Former Green Party leader Elizabeth May’s attempt to set the record straight in the wake of a disastrous election and the resignation of leader Annamie Paul, may have made things worse. In the Toronto Star opinion piece, May explains that under the party’s constitution, the leader of the Green Party is essentially the servant of the party’s executive council “with power only for selecting deputy leaders and a shadow cabinet., and for acting as the party’s chief spokesperson. Phrases like “at the helm have always been inappropriate,” she wrote.
She said Paul clashed with party culture almost from the beginning and did not include any of her leadership rivals in the shadow cabinet, with the result that none of them ran in last month’s election. She says Paul managed to negotiate with party brass the right to control communication—something that is a given with the other political parties, and she claims that even though Paul has announced her resignation, she still controls party communications and despite her news conference has not formally submitted her resignation. May says that is the reason she did not say something in support of Paul, when she was under attack during the campaign.
In explaining the situation, May has exposed the Green Party as one that essentially handcuffs its leaders and makes the leader not much more than a mouthpiece for the executive council. In doing so, she inadvertently perhaps, reveals that her own role as leader was dictated by the council, which may come as a bit of a disappointment for Canadians of all political stripes who were impressed with the way she handled herself in the House and during debates.
May says Annamie Paul “demanded relatively autocratic powers,” along the lines of a corporate CEO and that even though she has been given more power than apparently Elizabeth May enjoyed, it “fell short of her expectations.”

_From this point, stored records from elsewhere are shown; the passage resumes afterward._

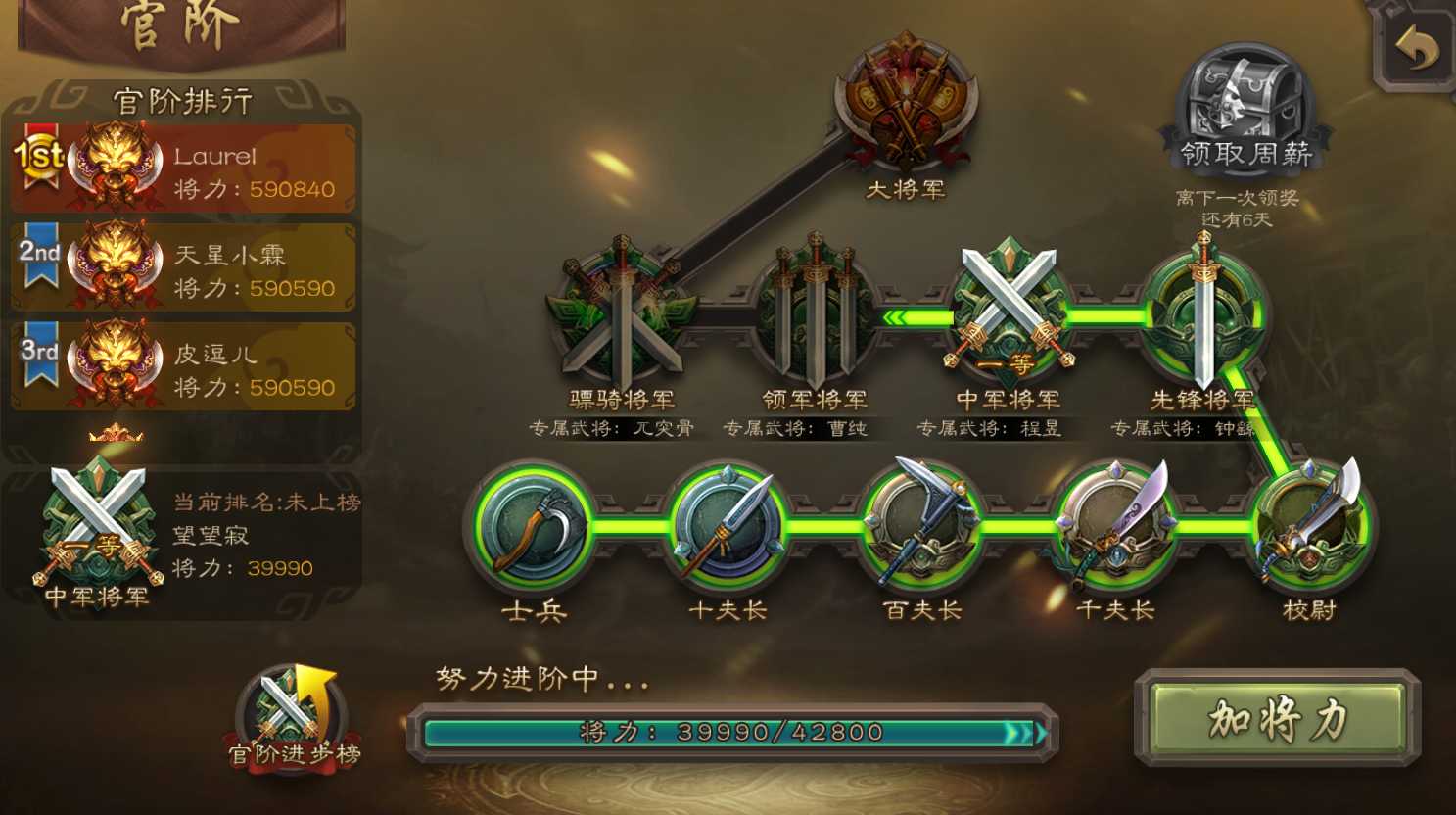Screen dimensions: 1456x815
Task: Click the 将力 39990/42800 progress bar
Action: coord(732,733)
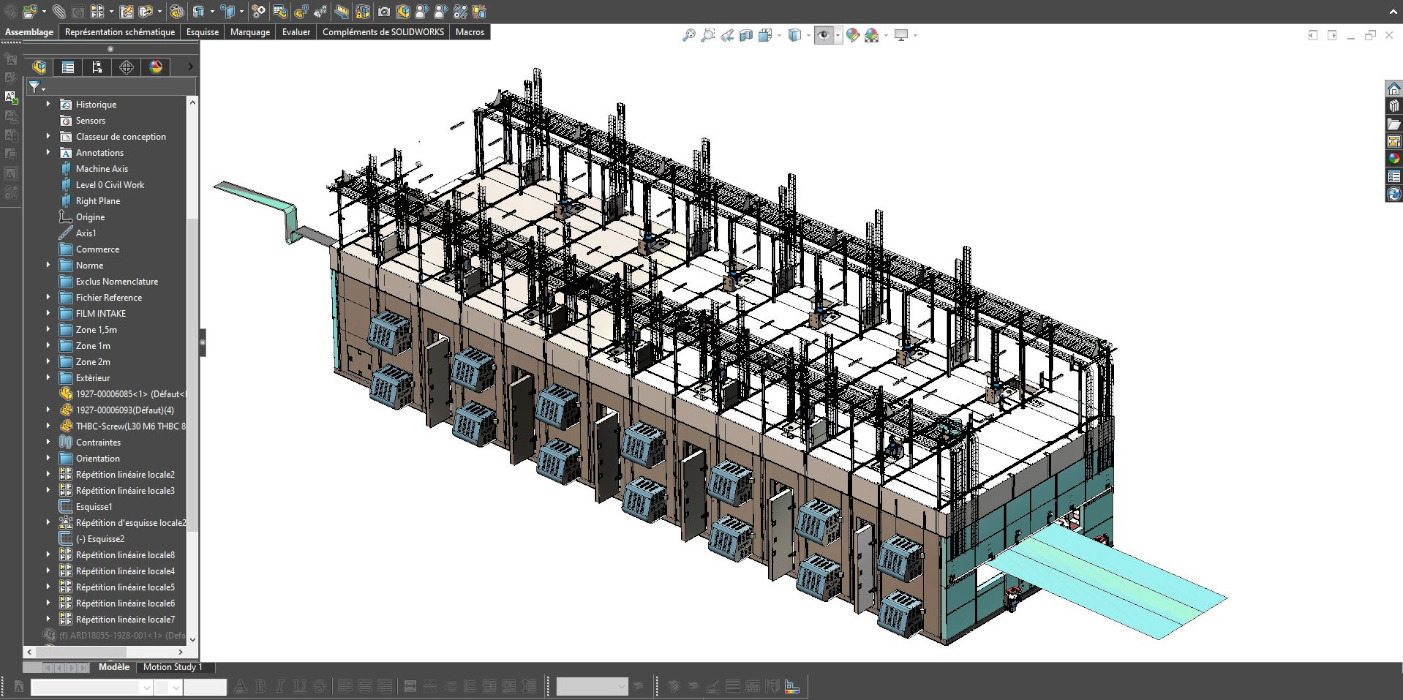Screen dimensions: 1403x700
Task: Click the Edit Appearance color ball icon
Action: coord(852,35)
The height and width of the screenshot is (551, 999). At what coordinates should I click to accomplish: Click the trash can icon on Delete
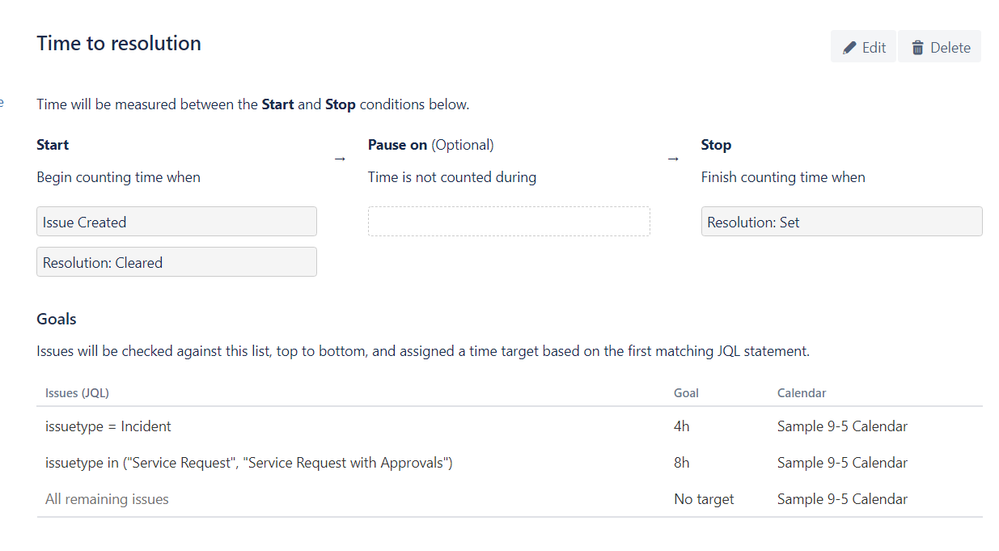917,48
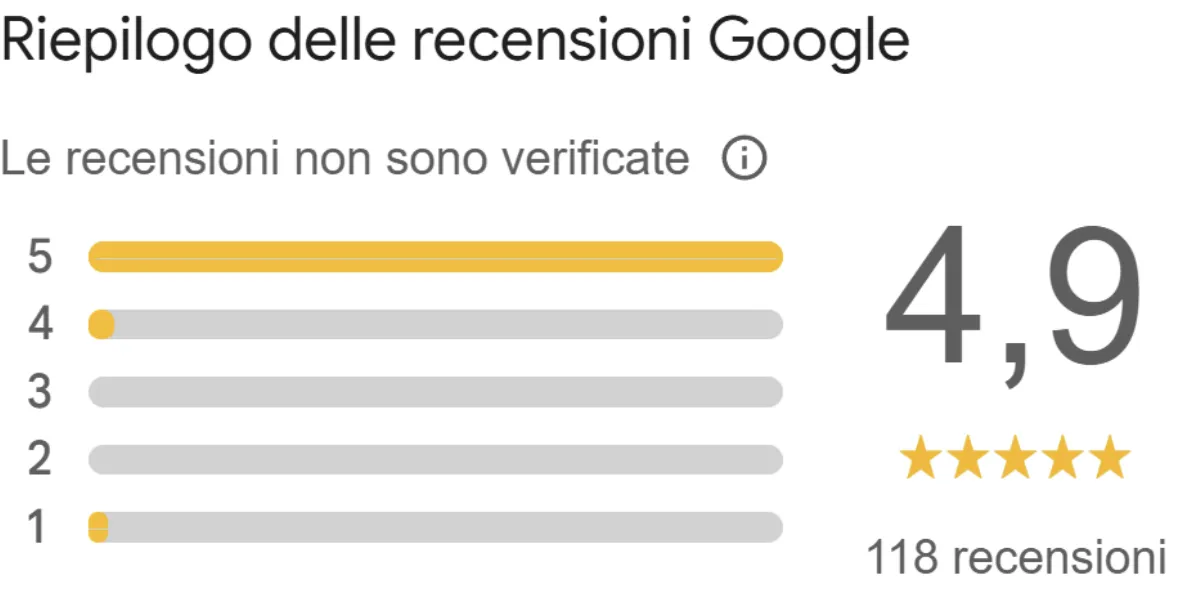
Task: Click the fifth yellow star icon
Action: coord(1109,457)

All of this is instructive, but it nonetheless leaves the impression of a political party so obsessed with process, and being “bottom-up,” that it becomes dysfunctional. One supposes it is a tribute to May that somehow she was able to navigate these waters for as long as she did, while still leaving the impression to Canadians that she was actually in charge.
In order to deflect the notion that the Paul debacle had anything to do with race, May lists individuals who are black or indigenous who occupy senior positions in the party. But the overall tone of the article leaves Paul portrayed as a bossy black woman who doesn’t play nice, despite May’s efforts to educate her on the limitations of the leader role. It’s hard to see how any of this will help the Green’s recover from a spectacular fall from grace.